The task →
Convert everything from the line containing "Collapse the indicator legend with chevron" down to the end of the rows below into a Markdown table with the columns Number and Text, leaving out blank lines and pictures.

Dataset rows →
◆ ◆ ◆ ◆ ◆ ◆ ◆
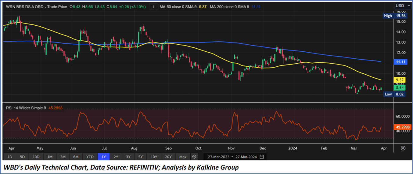Choose the 1M time range
413x174 pixels.
pos(50,157)
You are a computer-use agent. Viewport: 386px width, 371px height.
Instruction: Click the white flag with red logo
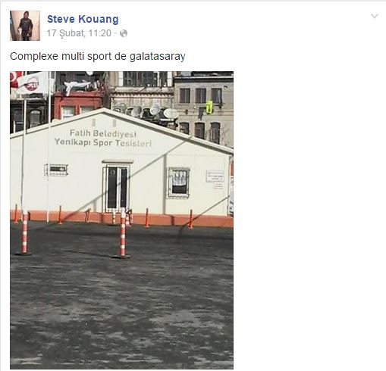(33, 83)
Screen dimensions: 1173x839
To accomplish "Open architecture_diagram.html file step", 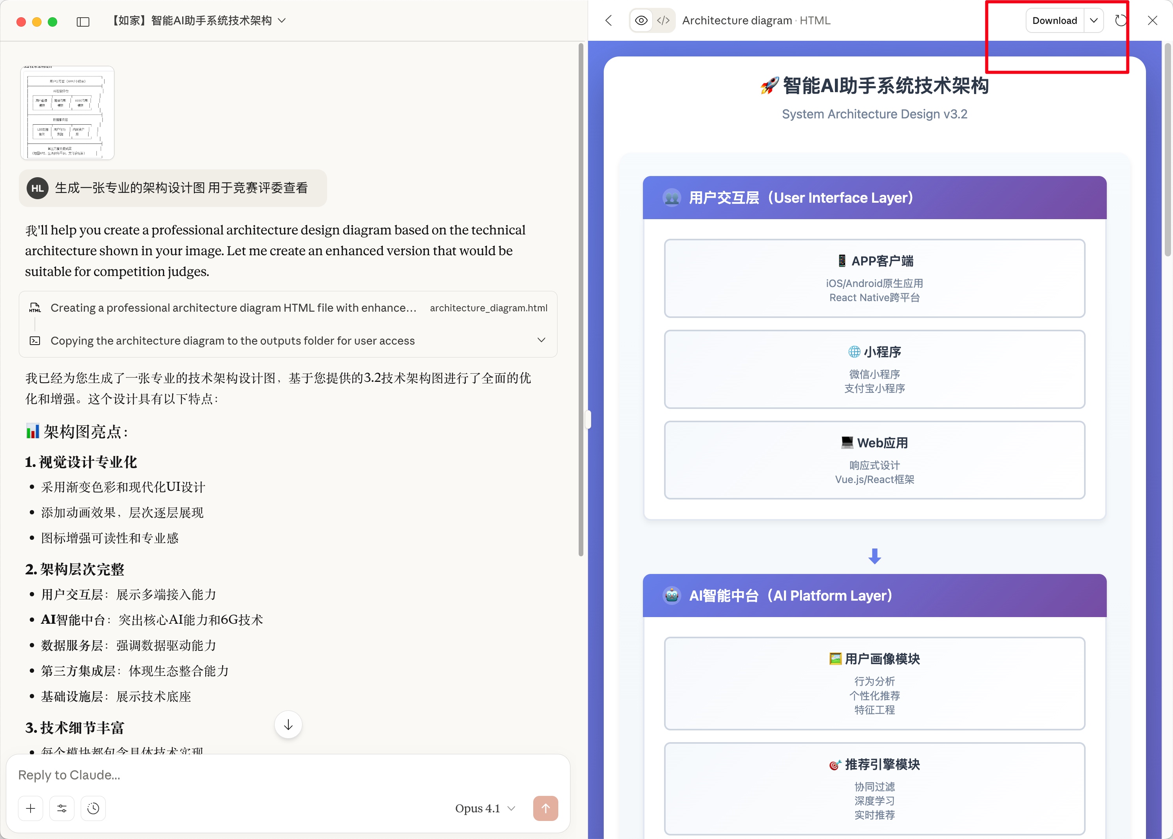I will point(488,308).
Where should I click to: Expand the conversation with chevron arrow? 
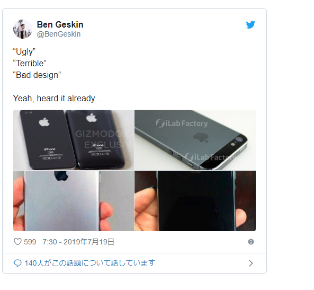click(250, 263)
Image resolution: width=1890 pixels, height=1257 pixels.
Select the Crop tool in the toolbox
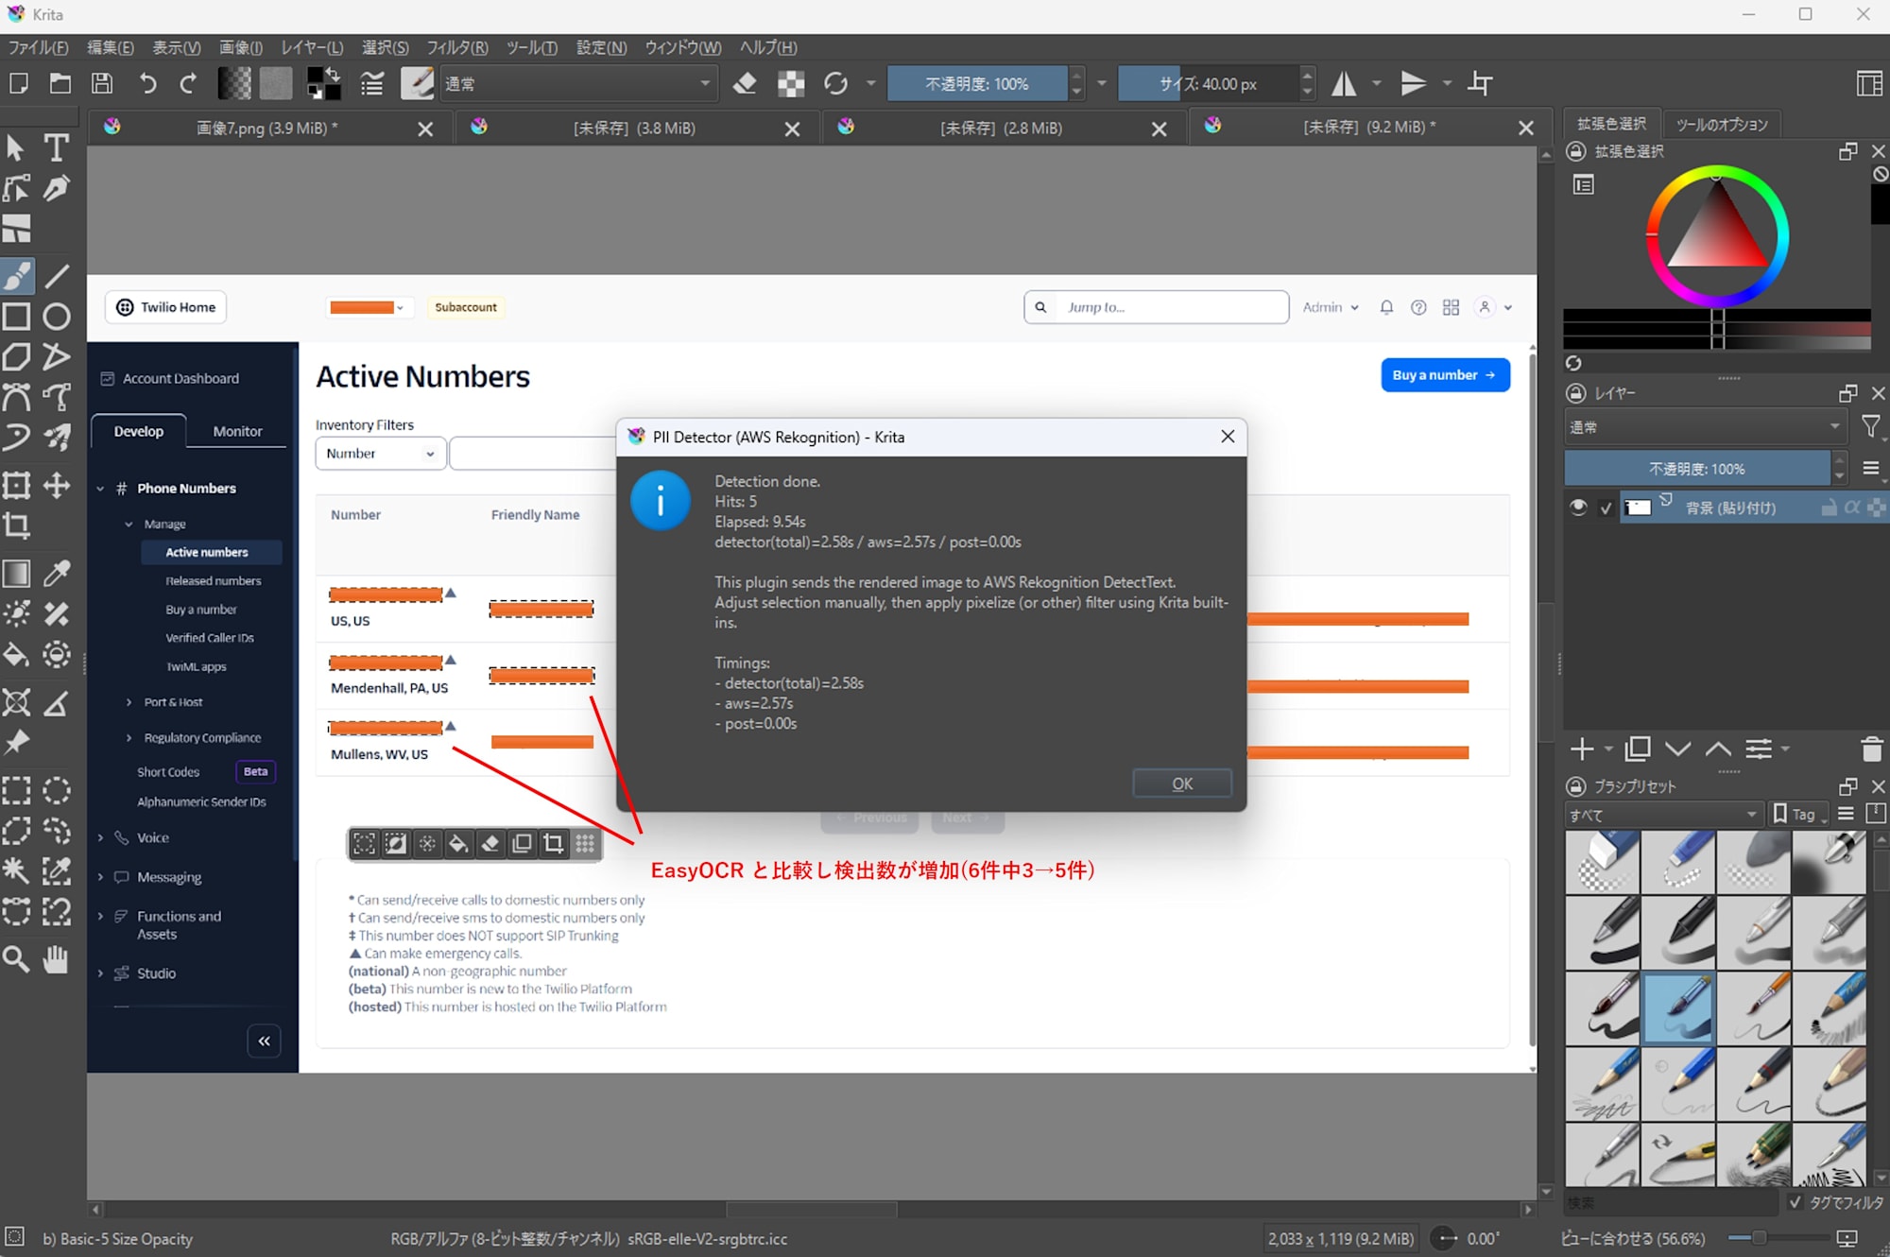(16, 526)
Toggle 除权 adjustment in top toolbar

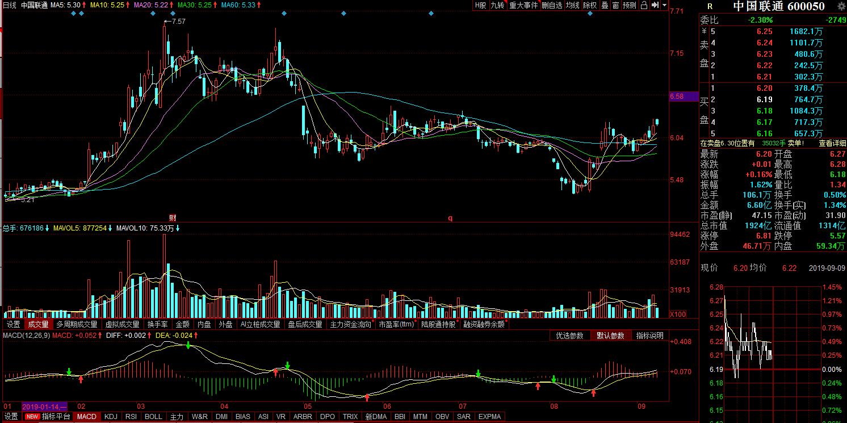(590, 5)
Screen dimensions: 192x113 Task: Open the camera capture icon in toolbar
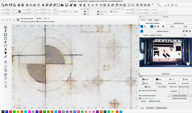(62, 5)

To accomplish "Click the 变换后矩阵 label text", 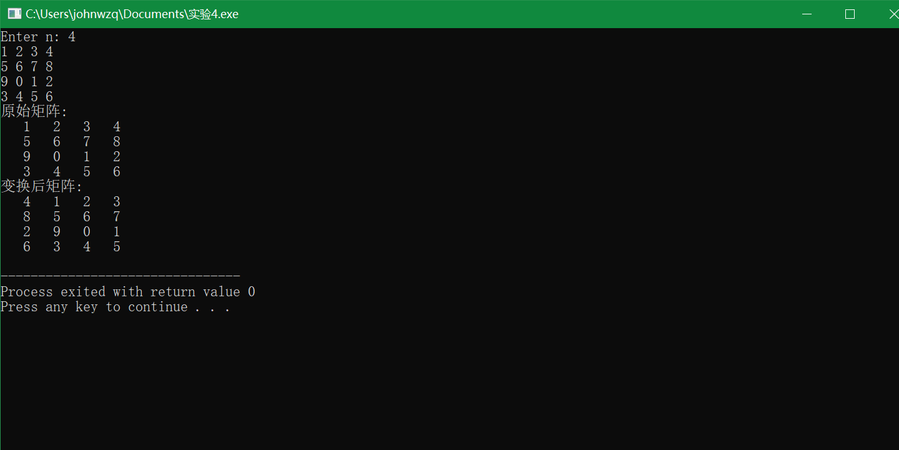I will point(37,186).
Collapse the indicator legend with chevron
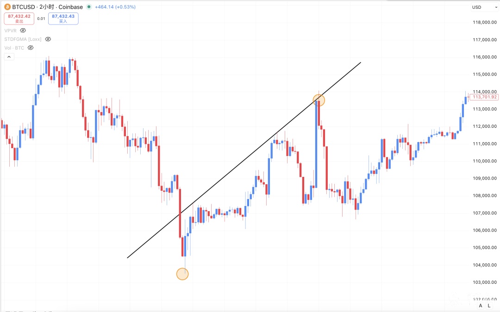 pos(9,57)
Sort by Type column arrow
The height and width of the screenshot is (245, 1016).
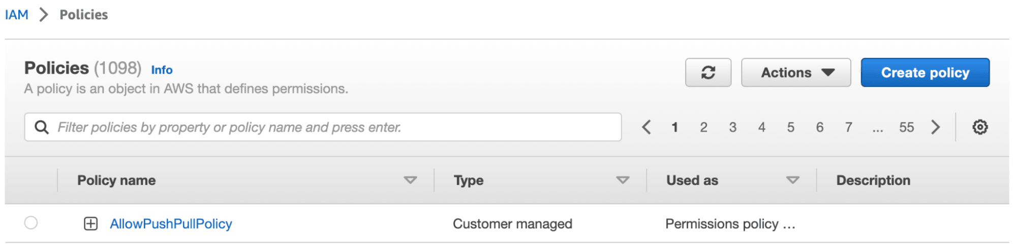tap(623, 180)
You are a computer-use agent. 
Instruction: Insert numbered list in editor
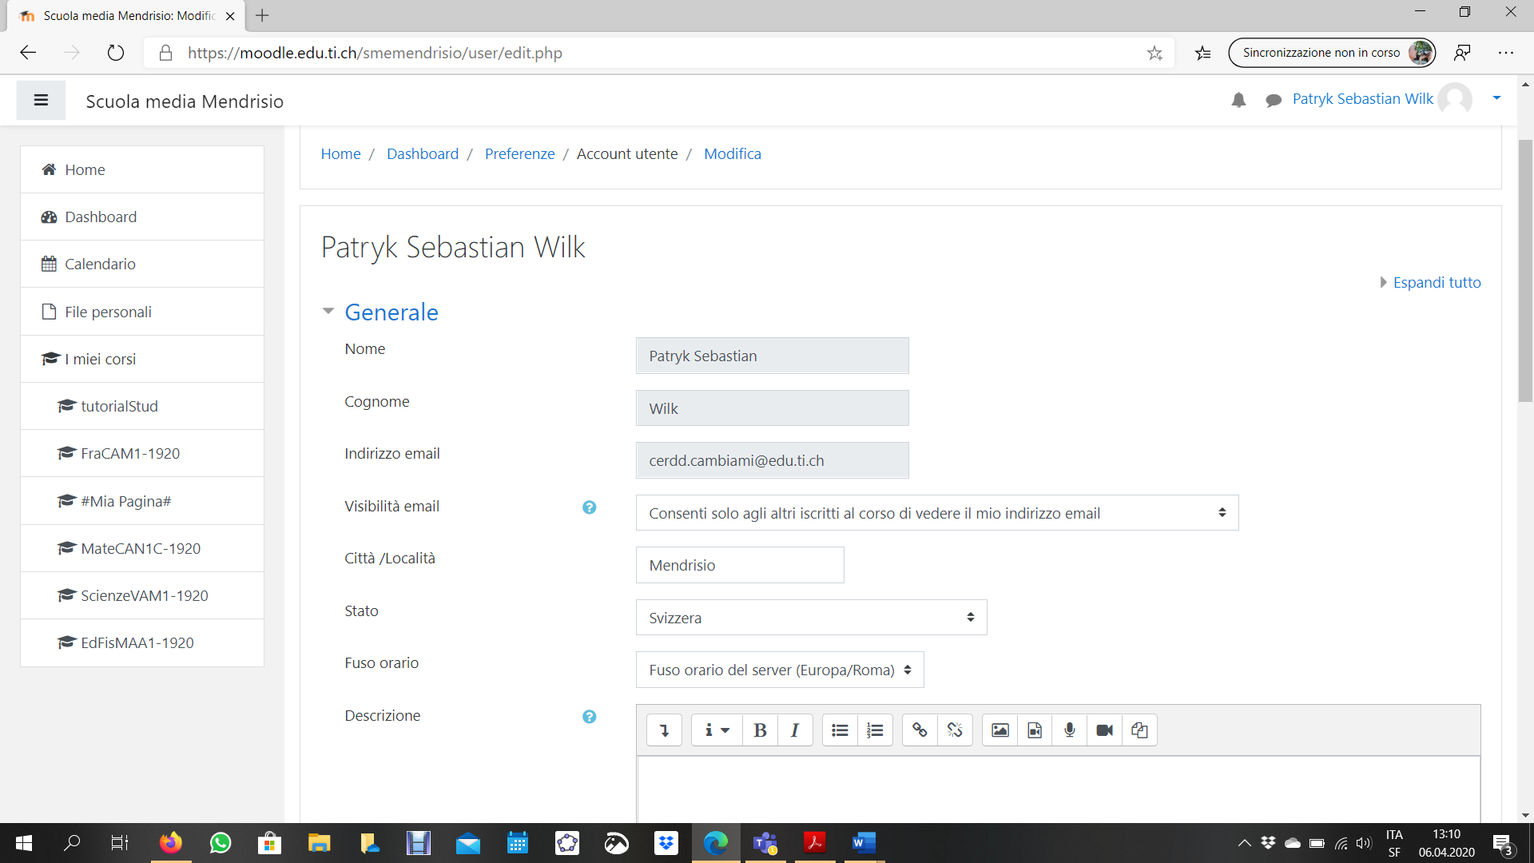[x=875, y=730]
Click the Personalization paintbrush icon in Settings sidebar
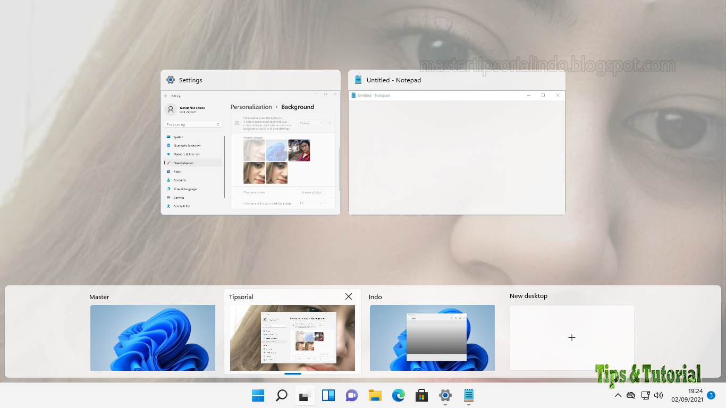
◆ ◆ ◆ ◆ ◆ ◆ ◆
Answer for the task →
| Number | Text |
|---|---|
| 1 | Collapse the indicator legend with chevron |
| 2 |  pos(9,57) |
| 3 | Sort by Type column arrow |
| 4 | The height and width of the screenshot is (245, 1016). |
| 5 | tap(623, 180) |
| 6 | You are a computer-use agent.  |
| 7 | Instruction: Insert numbered list in editor |
| 8 | [x=875, y=730] |
| 9 | Click the Personalization paintbrush icon in Settings sidebar |